(Beginning of Quoted passage)
Currently reinforcement learning (RL) problems are considered in two types of systems, which are single-agent system and multi-agent system. For single-agent RL problems, there is only one intelligent agent involved in the learning process. It learns through interacting with its surroundings in order to achieve the objective of optimal individual behaviour. For multi-agent RL problems, there are multiple agents involved in the learning process. They can learn not only through interacting with their surroundings but also through interacting with each other, with the objective of not only optimal individual behaviour but also optimal team behaviour of cooperation or equilibrium behaviour of competition. These two parts of the learning objective are not separable since cooperative or competitive behaviour is actually an essential part of individual behaviour in multi-agent reinforcement learning (MARL).

However, there are some real-world RL scenarios which cannot be classified into either of the two categories and still lack understanding. In existing literature, there is a lack of understanding for pure cooperative learning and an ambiguity between cooperative learning and learning to cooperate. In a typical multi-agent problem, such as robotic soccer playing, all the agents perform learning activities together in a common environment. For each single agent, the other agents are part of its environment which becomes non-stationary due to the continually changing behaviour of those agents [17]. In this case, all agents from one team are learning together to cooperate with each other to achieve a common goal. Obviously learning to cooperate often involves cooperative learning (completely independent learning is also possible) which is the learning process with knowledge shared among agents, since agents would probably need information from others to cooperate with them. But from the other way around, cooperative learning does not involve learning to cooperate very often. Agents can be learning with different goals in their own separate environment which is not affected by others and purely communicating knowledge to benefit each other’s learning process without any cooperative or competitive behaviour as a learning outcome. The only cooperation is the communication during learning process, which is native and not learned behaviour. We name this learning system a group-agent system that aims at connecting learning agents that are naturally geographically distributed for the purpose of improving learning behaviour.

This scenario is fundamentally different from MARL since it is doing pure cooperative learning for the purpose of acquiring only optimal individual behaviour (potentially diversified and not containing cooperative or competitive behaviour) faster and better while MARL is learning to cooperate or compete. And it certainly cannot be categorised as single-agent RL since it involves a group of agents with separate tasks. In another word, it identifies a gap which has not been addressed by traditional RL framework. A simple real-life example would be multiple students study by themselves in different countries through environment interactions while also communicate with each other online in a “study group” to share knowledge. These countries are geographically distributed thus not affected by each other, and Internet serves as the communication channel between them. We can see from the example that via this pure cooperative learning each agent is able to learn faster to achieve its goal in its own environment. It can be useful in many applications, such as autonomous driving and networking, which motivates us to formulate it as group-agent reinforcement learning (GARL) to inspire dedicated approaches to solve it. In this paper, we propose a cooperative distributed RL framework called DDAL (Decentralised Distributed Asynchronous Learning) as a proof-of-concept effort to tackle GARL. The empirical evaluation shows DDAL achieved good performance with remarkable training stability.
(End of Quoted passage)
(Beginning of Stored data)
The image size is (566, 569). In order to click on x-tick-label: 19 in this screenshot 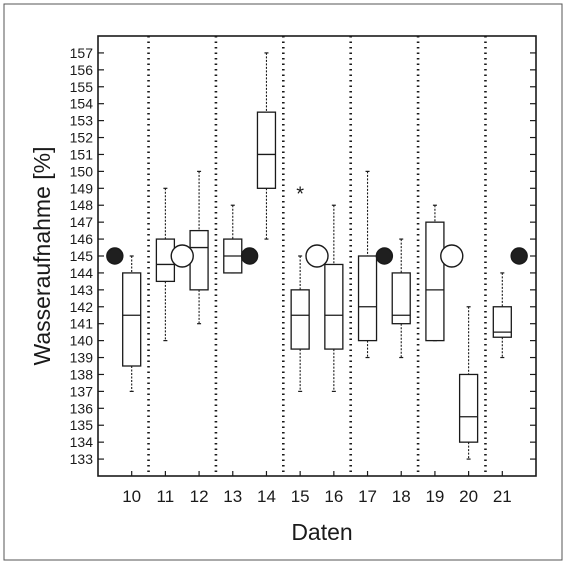, I will do `click(434, 496)`.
(End of Stored data)
__Work item 1__.
Answer these questions from the passage on group-agent reinforcement learning:
(a) How many agents take part in the learning process in a single-agent RL problem?
(b) What is given as a typical multi-agent problem?
(c) What does the name DDAL stand for?
__Work item 2__.
Carry the passage on group-agent reinforcement learning forward from its last sentence.
The data above are not required for this exercise.

__Exercise answer 1__.
(a) Only one intelligent agent.
(b) Robotic soccer playing.
(c) Decentralised Distributed Asynchronous Learning.

__Exercise answer 2__.
2 Background

RL is a process of learning by trial and error. In this process, there is one or several intelligent agents interacting with their surroundings from which they could get feedbacks for the actions they take. In this way, the agents are able to obtain knowledge on how to behave better and gradually improve their performance. Single-agent RL is often modeled as a Markov Decision Process (MDP) [2]. All the states satisfy the memoryless state transition property \(P[S_{t+1} | S_t] = P[S_{t+1} | S_1, S_2, ... , S_t]\) where the next state is only relevant to the current state without being affected by any previous states or we can say that the current state grabs all necessary information from past states. An MDP is basically a tuple

$$\begin{aligned} <\mathcal {S}, \mathcal {A}, \mathcal {P}, \mathcal {R}, \gamma > \end{aligned}$$
(1)

where \(\mathcal {S}\) is a finite set of environment states, \(\mathcal {A}\) is a finite set of actions, \(\mathcal {P}\) is the state transition probability matrix where \(P_{s,s'} = P[S_{t+1}=s' | S_t=s]\) is the probability of transiting from state s to \(s'\), \(\mathcal {R}\) is reward function, and \(\gamma \) is the discount factor used in the Bellman equation formulation of value functions. For example, the state value function V(s) can be stated as \(V(s) = E[R_{t+1} + \gamma V (S_{t+1})|S_t = s]\). Given the action selection policy \(\pi (a|s)\) which is a probability distribution over all possible actions under state s, we can further have \(P[S_{t+1}=s' | S_t=s] = \sum _a P[S_{t+1}=s'|S_t=s,A_t=a] \cdot \pi (a|s)\).

Multi-agent reinforcement learning is often modeled as a stochastic game which is a generalisation of MDP to the multi-agent case [3]. It is stated by the following tuple

$$\begin{aligned} <\mathcal {S}, \mathcal {A}_1, \cdots , \mathcal {A}_n, \mathcal {P}, \mathcal {R}_1, \cdots , \mathcal {R}_n, \gamma > \end{aligned}$$
(2)

where n is the number of agents, \(\mathcal {S}\) is a finite set of environment states, \(\mathcal {A}_i, i=1,\cdots ,n\) are the finite sets of actions of every agent, \(\mathcal {P}\) is the state transition probability matrix, \(\mathcal {R}_i, i=1,\cdots ,n\) are the reward functions of every agent, and \(\gamma \) is the discount factor. From this formulation, we can see that all the agents are in a common environment so that we have only one set of environment states, and the state transition is the same from every agent’s point of view.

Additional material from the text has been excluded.